Windows EC2 blackhole chaos
Windows EC2 blackhole chaos is an AWS chaos fault that drops 100% of network traffic destined for IP_ADDRESSES and/or DESTINATION_HOSTS on one or more Windows EC2 instances for a configurable duration. Targets are selected by EC2_INSTANCE_ID or EC2_INSTANCE_TAG. The fault installs a Windows firewall block rule via AWS Systems Manager Run Command and removes it at the end of the fault.

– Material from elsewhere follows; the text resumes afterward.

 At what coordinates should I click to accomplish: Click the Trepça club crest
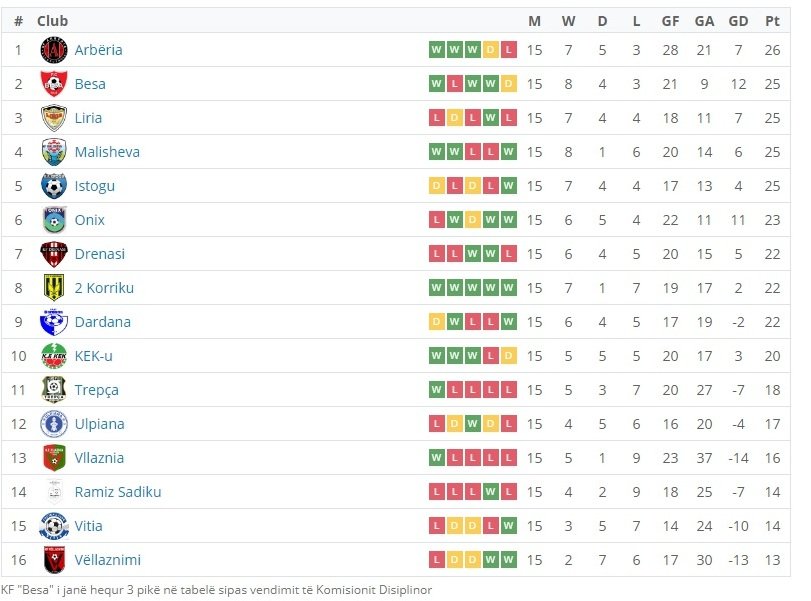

Use this fault to test how a Windows-hosted workload behaves when a specific dependency is completely unreachable: whether application timeouts engage, whether retries back off, whether circuit breakers open, and whether replicated services fail over to an alternate path.
If you have not configured the chaos infrastructure yet, go to Quickstart to install the chaos infrastructure and run an experiment end to end.
Use cases
Run this fault when you want to answer concrete questions like:
- Dependency unavailability: When a critical dependency (database, cache, third-party API) is unreachable, does the application fail fast with a clear error or hang waiting on the network?
- Circuit breaker: Does the application's circuit breaker open and serve a fallback?
- Cross-region failover: For multi-region workloads, does traffic shift to the alternate region when the primary becomes unreachable?
- Monitoring fidelity: Do alerts on "dependency unreachable" fire within the SLA?
- Recovery time: When the chaos ends, how quickly does the dependency become reachable and the workload return to normal?
Prerequisites
- Kubernetes version: 1.21 or later for the chaos infrastructure cluster. Go to What's supported to confirm distribution support.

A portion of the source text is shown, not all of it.